**What this task involves:** Look through the records below and collect all lines that hold the string "Given".

════

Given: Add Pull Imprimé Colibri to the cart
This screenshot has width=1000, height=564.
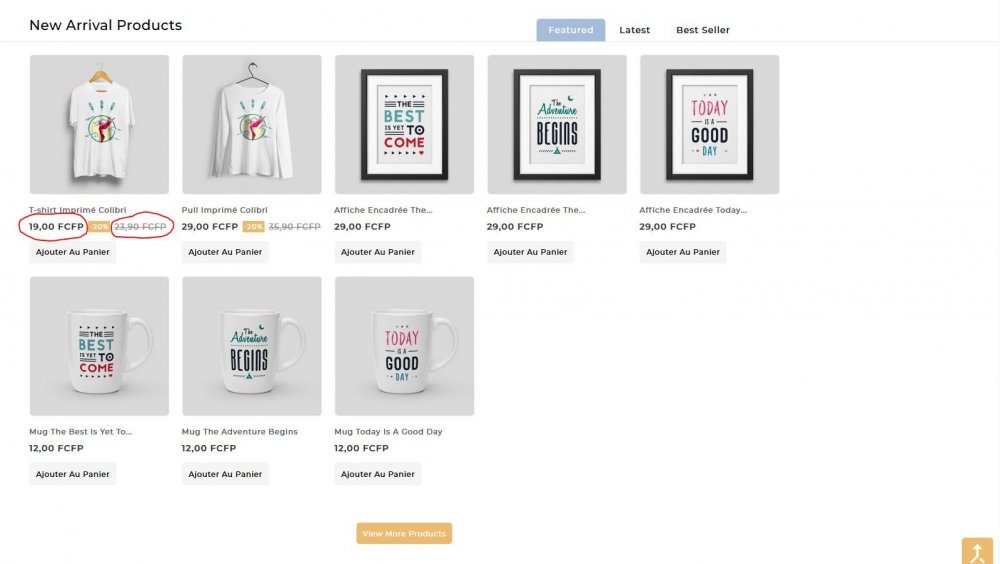Looking at the screenshot, I should 225,252.
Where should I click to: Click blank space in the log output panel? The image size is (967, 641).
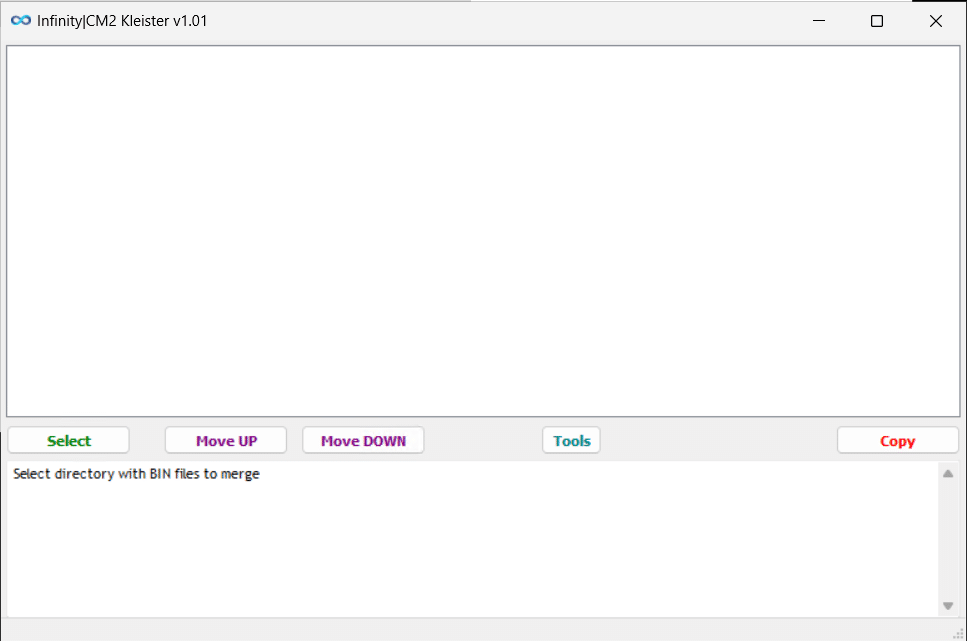pos(470,550)
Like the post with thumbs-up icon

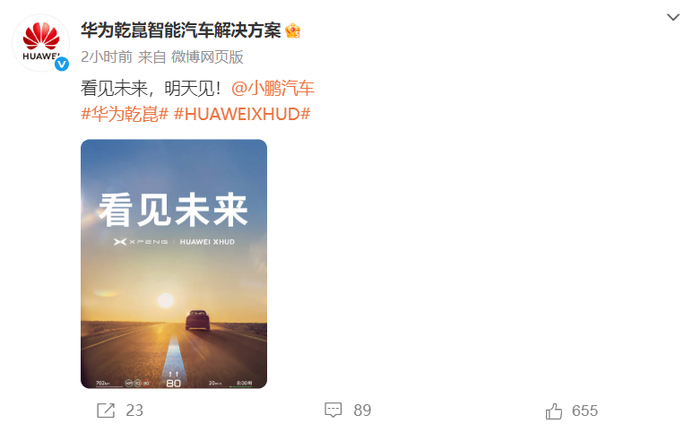554,411
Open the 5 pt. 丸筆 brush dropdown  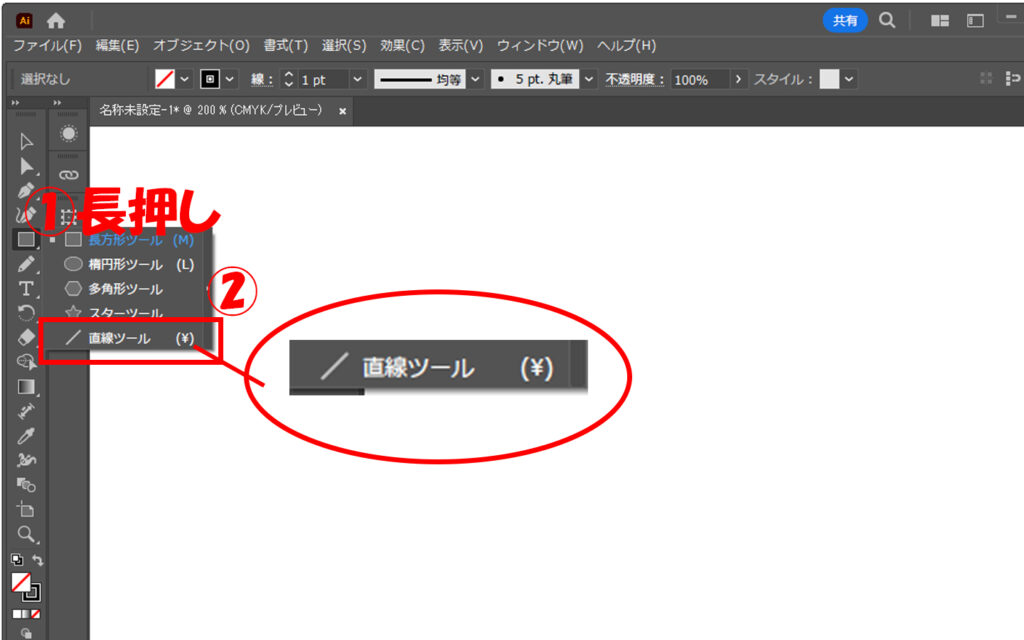[590, 80]
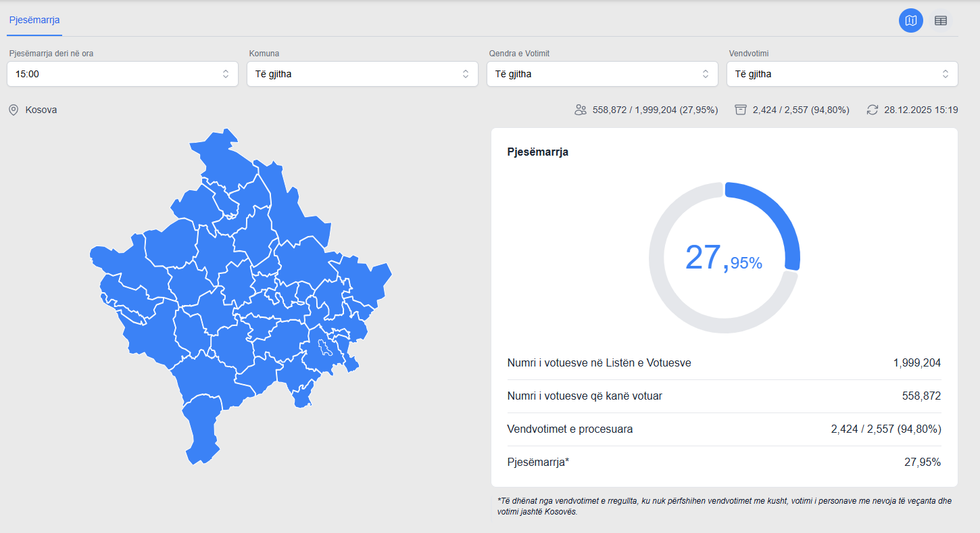Click the voters people icon
Screen dimensions: 980x533
pos(581,110)
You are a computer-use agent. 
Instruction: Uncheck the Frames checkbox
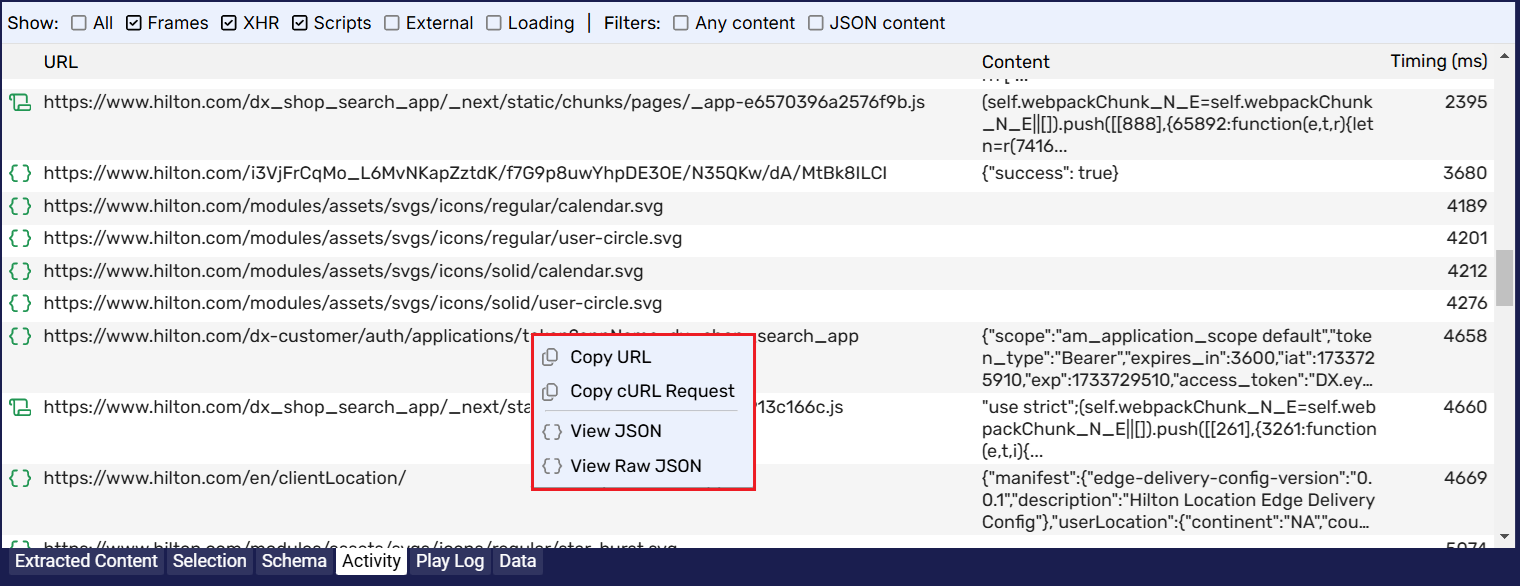click(x=134, y=23)
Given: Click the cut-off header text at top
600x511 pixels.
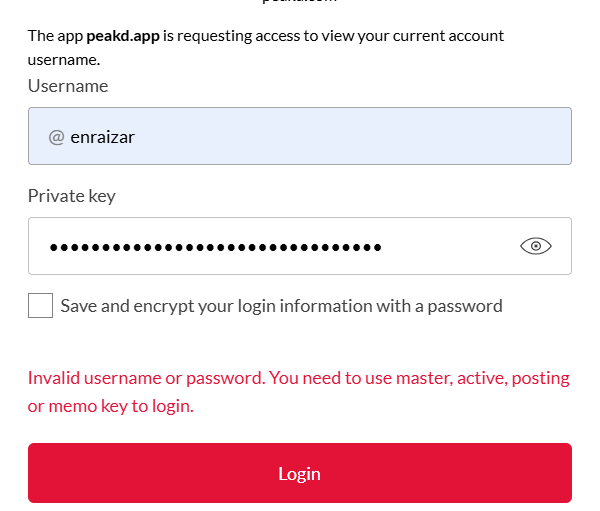Looking at the screenshot, I should click(299, 3).
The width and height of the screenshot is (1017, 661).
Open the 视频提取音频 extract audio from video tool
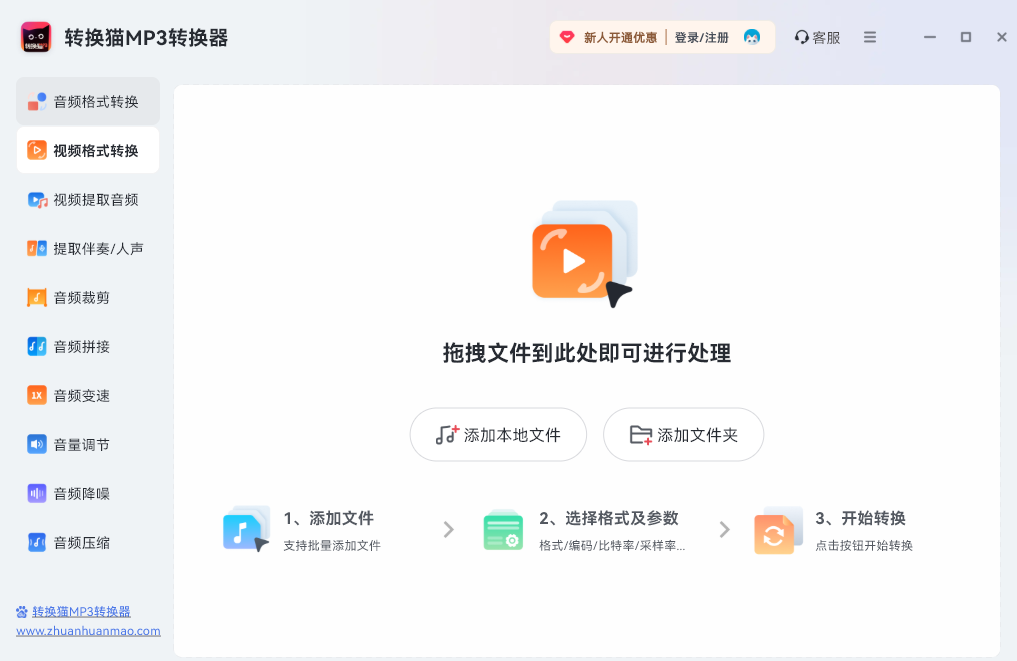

════

**Exercise output:**
Given: Add Pull Imprimé Colibri to the cart
Given: Click the cut-off header text at top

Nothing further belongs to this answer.